How your thought process can alter your pain perception
Many colleagues would agree that pain is the most common reason why people will come and seek out your help. That statement has a lot more variability than you would think. I would like to say that we all wish that everything could be a quick fix but in most cases that isn’t the case because our bodies are such masters of adaptation.
We are wired to avoid pain and your body does everything it can to guard ourselves from dangerous situations. Beyond the physicality, each person is unique in their perception of pain. It can be very subjective as per their tolerance. Looking at a Visual Pain Analog Scale, from 0 to 10, 0 means you don’t feel any pain at all and 10 means the maximum amount of pain that you have ever felt. So what one person may feel is a 2 out of 10 another may say that is an 8.
Lately, I’ve been having a lot of patients come in with some chronic aches and pains and we have talked a lot about how your thought process can influence your health and well-being. This particular article post by the Canadian Chiropractic Association sheds a little bit more light on some of the potential cognitive barriers that can hinder your recovery.

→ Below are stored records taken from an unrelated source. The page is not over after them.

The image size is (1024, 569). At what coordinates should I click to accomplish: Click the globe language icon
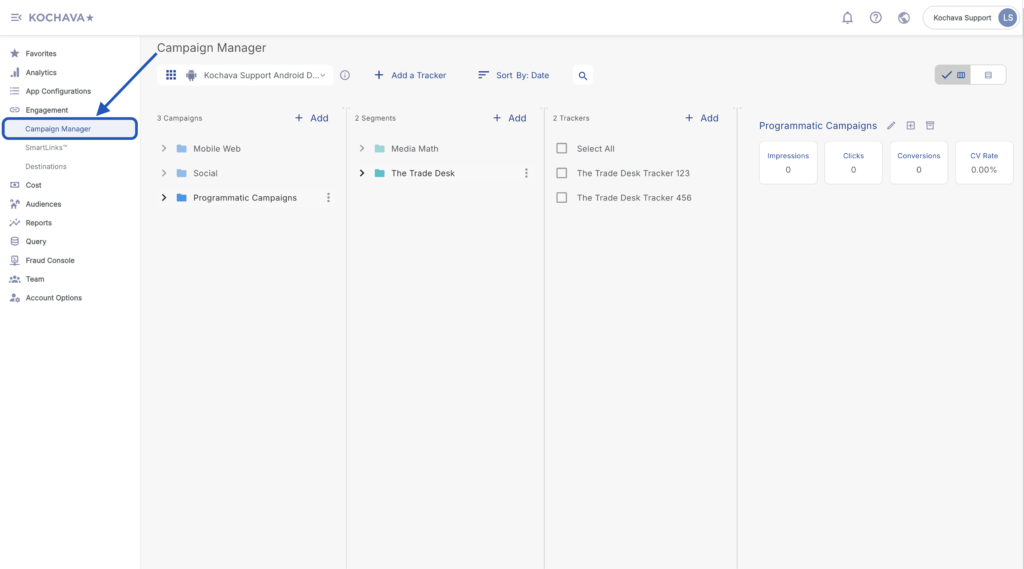(x=904, y=18)
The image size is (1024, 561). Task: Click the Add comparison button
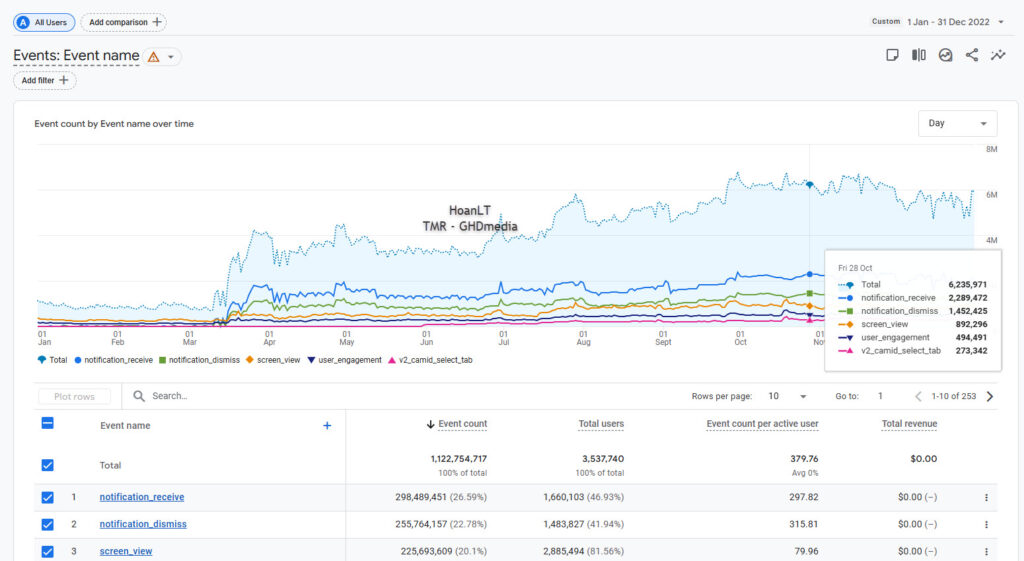[123, 21]
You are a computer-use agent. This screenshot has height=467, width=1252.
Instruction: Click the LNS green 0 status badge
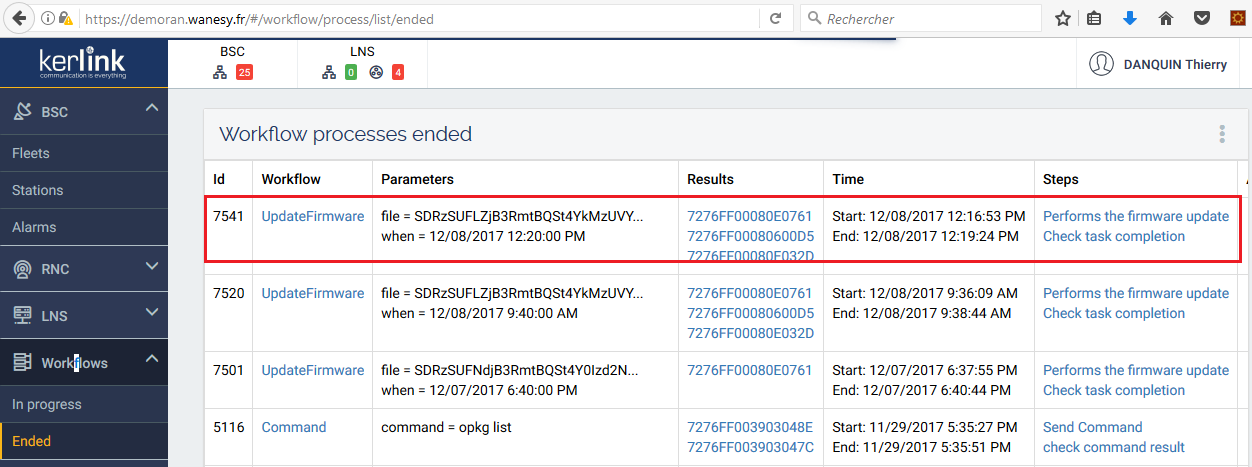[x=351, y=72]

“This is just how I am and I have to deal with it.” People get stuck in the chronicity of it all because they think that’s their normal. That being said, you should listen to your body. I tell my patients all the time that they are their best advocate. No one can tell you how you should feel. Health professionals can give you their recommendations and expertise from an objective standpoint. Our job is to inform you and educate you and give you treatment options.
There are many aspects of dealing with issues that manifest through your health so seek out various health professionals that can address and are experts in those areas. A multi-disciplinary team approach is an ideal one and can be the most optimum.